Don't let her think that she's so bloody important that she needs avoiding, because she isn't and she doesn't.

Welcome her to your home, be bright and breezy. You have the upper hand, you're on home turf. If she makes hurtful comments, politely but firmly call her out on them, Good responses above.

She will be in your life, so you need to change to deal with this. Detach mentally, so she's not crowding your head. Be proactive, assume she'll be ok, pick her up on it calmly and politely if she's not. If you act rationally and politely, you'll show her poor behaviour up.

Don't avoid her. Stop thinking she has power over you. She doesn't and she never will. But you must be you, put her in her place if need be, and let her know that her words no longer affect you.

If you go out, your giving her a strong message that she intimidates you. Don't give her that message. She needs to know that her presence in your home hasn't caused a ripple.

telmarine · 27/05/2017 12:07

I feel your pain, I hate contact with my MIL too. DH and I solved the wedding problem by eloping, which suited both of us anyway with all the other potential family politics we would have had to deal with as well.

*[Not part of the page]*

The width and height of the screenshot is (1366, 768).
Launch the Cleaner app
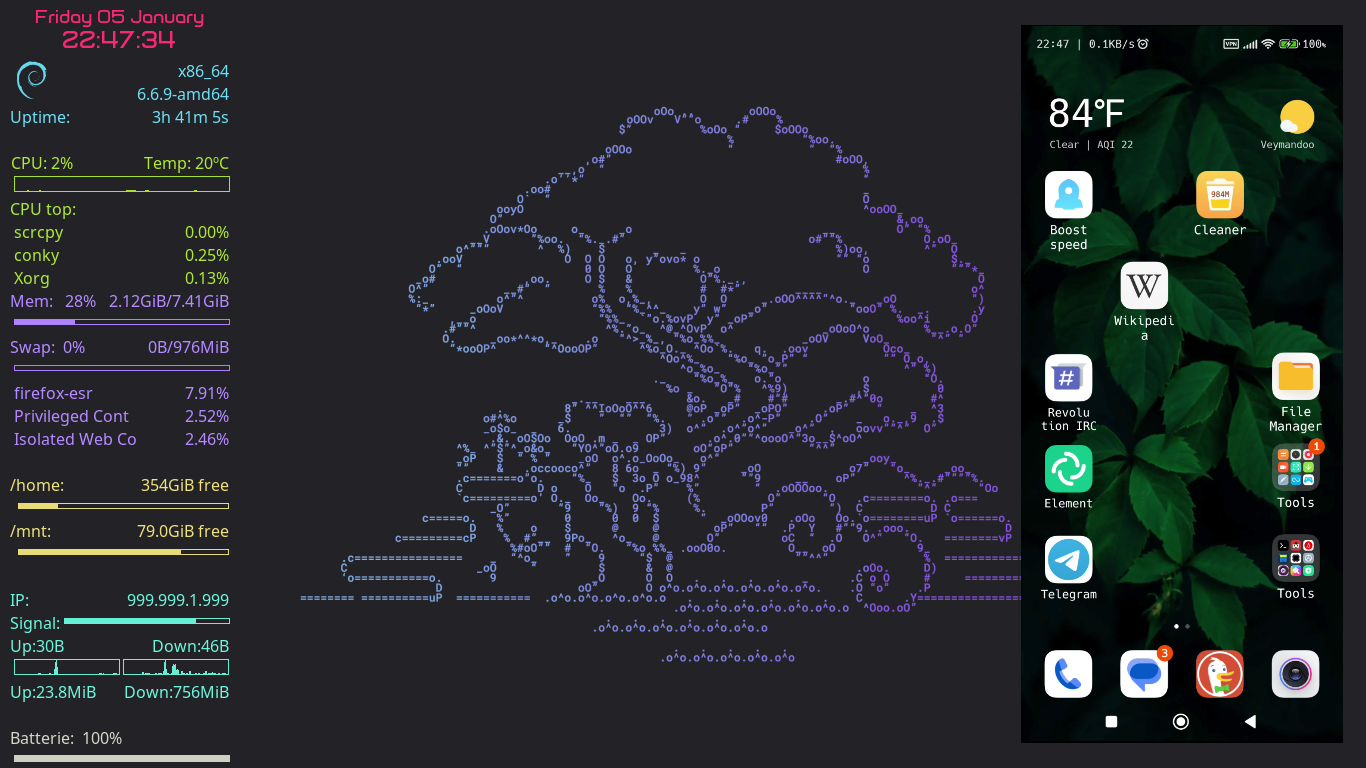coord(1219,195)
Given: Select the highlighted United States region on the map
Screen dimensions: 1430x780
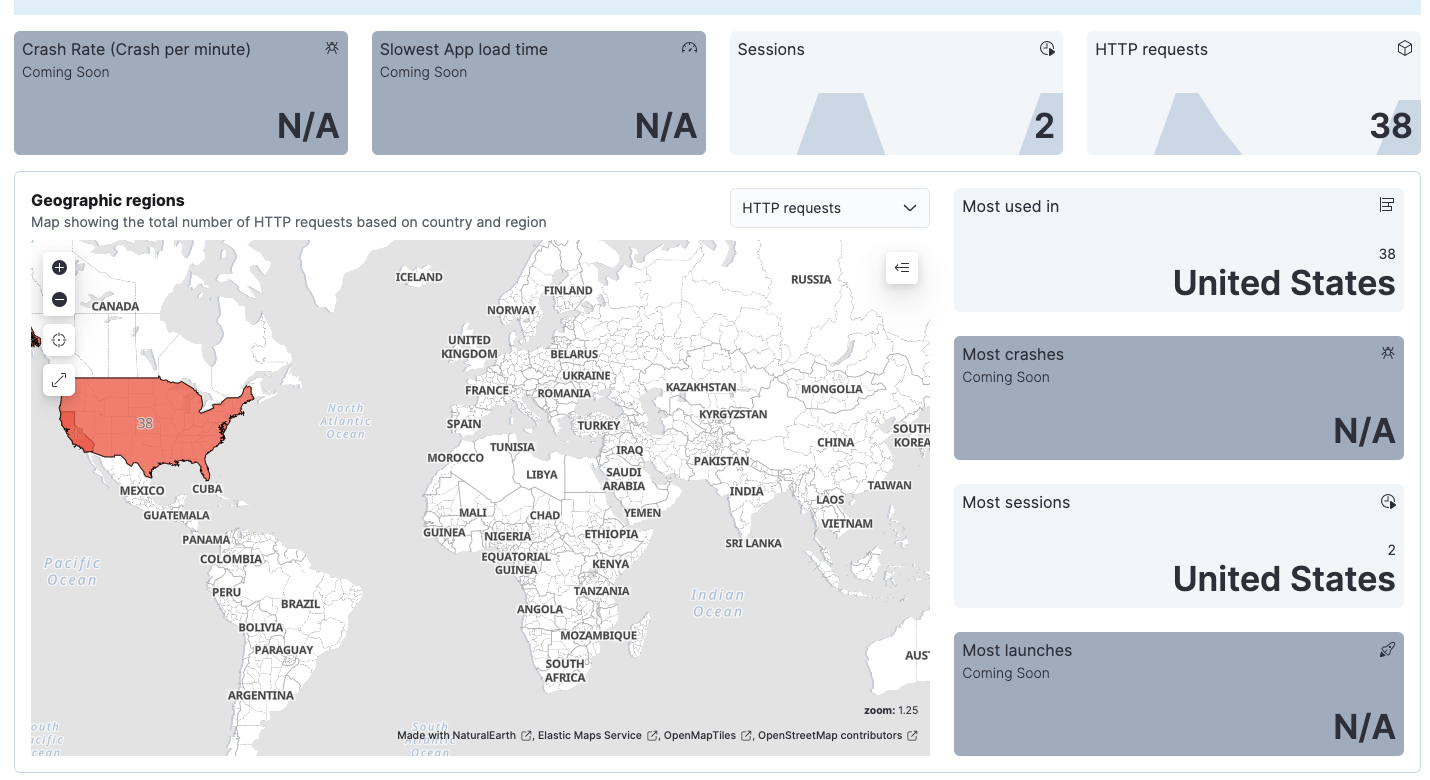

It's an impossible position you are in, and I don't have any real advice on how you can solve your upcoming visit problem. But I can say that I have learnt to be much more assertive towards MIL. Always stay polite and reasonable, and never never let down your guard. My MIL is naturally nosy, crass, smothering and scheming but she is much more controlled with me now I don't let her being out of order pass. FIL is an entitled toad so he is no help there. DH is very protective of me and has read the riot act on more than one occasion, I think that helped us present a united front.

Out2pasture · 27/05/2017 12:07

It use to be customary for the grooms parents to provide a guest list for wedding invites....and is she not suppose to show interest in the wedding? Or do you prefer if people don't chat about the wedding only nod in agreement regardless?
I'm sure she senses that you hate her, and I suspect you are in a foul mood when she's about breathing air annoying you.
I can possibly envision she is a bit hurt or jealous of your strong relationship to your own mom.
Can you not be civil to someone you rarely see?
This woman with all her faults raised a man you are choosing to marry.

loveyoutothemoon · 27/05/2017 12:10

You can't keep disappearing every time she comes over. As well, what is that teaching your kids?!

You need to stick up for yourself every time she makes a comment.

Anatidae · 27/05/2017 12:13

Try this: next time she comes out with a sly remark, repeat it, loudly and widely.

Oh don't you have bad monthlies?

"Dh - your mother was just saying I have bad monthlies. BAD MONTHLIES dear. Periods. Your mother was just saying I have bad periods."

"yoive put on weight"

"Your mother was just saying I'd put on weight dear. "
"Thank you Sharon it is a lovely wedding dress. Yes, mil was just saying I'd put on weight. And that the food is cold."

Remember like Fred the Butcher from Corrie? Repeat it endlessly in front of her. It's incredibly embarrassing.

Trollspoopglitter · 27/05/2017 12:17

Sounds like your fiancé is as meek as his father. And you're probably more like his mother than you would care to admit. I sure as fuck wouldn't have married my fiancé if he spouted such vitriol toward either of my parents.